Widmann was born in Karlsruhe, Germany, to Christoph Friedrich and Catherine Baumann. His father was interested in plants and had assembled a large herbarium while working on the estate of the Grand Duke of Baden, an all round naturalist. When Widmann was young he had access to the private library of the Grand Duke and among these were Johann Friedrich Naumann's birds of Germany in 12 volumes with illustrations. At a young age Widmann went collecting bird eggs in the forests around his home but he did not find much time subsequently. Widmann began to study at the lyceum in Karlsruhe from the age of nine to sixteen after which he trained for the apothecary business. After apprenticing for a while he traveled around Europe before graduated in pharmacy in 1864. He then traveled again, learning French and English while studying botany and chemistry. In 1866 he moved to America where he worked as a drugstore clerk in Hoboken. He then moved around and settled in St. Louis in 1867 where he started a drugstore.
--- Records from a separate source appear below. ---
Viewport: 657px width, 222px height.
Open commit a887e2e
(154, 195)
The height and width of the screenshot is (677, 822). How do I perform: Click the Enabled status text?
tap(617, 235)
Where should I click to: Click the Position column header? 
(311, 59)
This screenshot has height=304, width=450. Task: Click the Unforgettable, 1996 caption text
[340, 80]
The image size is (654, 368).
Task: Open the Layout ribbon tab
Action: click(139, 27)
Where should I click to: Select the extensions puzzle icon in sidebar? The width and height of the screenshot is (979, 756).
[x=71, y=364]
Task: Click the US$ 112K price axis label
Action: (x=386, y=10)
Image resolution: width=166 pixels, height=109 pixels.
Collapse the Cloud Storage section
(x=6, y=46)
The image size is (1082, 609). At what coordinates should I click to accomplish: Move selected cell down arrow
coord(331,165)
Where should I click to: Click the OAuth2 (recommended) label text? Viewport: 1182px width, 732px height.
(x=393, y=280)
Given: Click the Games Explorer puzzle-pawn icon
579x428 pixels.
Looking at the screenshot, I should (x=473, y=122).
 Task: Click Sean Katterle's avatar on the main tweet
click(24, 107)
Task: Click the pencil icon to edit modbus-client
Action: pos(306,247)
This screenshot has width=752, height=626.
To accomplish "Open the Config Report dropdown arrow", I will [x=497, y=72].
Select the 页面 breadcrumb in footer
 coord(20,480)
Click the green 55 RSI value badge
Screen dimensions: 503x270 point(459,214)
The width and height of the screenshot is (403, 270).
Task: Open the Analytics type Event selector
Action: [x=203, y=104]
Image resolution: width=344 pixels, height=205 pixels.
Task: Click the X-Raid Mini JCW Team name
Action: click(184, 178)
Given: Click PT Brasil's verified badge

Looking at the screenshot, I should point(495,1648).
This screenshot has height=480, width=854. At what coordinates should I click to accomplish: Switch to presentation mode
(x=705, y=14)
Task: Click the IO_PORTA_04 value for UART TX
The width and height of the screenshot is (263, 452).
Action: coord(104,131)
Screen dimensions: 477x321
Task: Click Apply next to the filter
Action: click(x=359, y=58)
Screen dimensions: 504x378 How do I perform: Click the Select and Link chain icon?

In 1871 he traveled back to Europe staying for nine months during which time he married Augusta Bender at Mannheim on March 5, 1872. In 1874 Augusta gifted her husband a copy of Birds of North America by Theodore Jasper and still later a cane gun for collecting specimens. He began to take a more serious interest in the local birds and published in several local journals while also being a member of the Audubon Society, the St. Louis Bird Club and the Wilson Ornithological Club. He especially took an interest in bird migration and distribution and kept careful notes in the hope of publishing a comprehensive catalogue of the birds of Missouri. In 1902 his house burned down while he was away in Europe, destroying all his manuscripts. He finally published a Preliminary Catalog of the Birds of Missouri in 1907.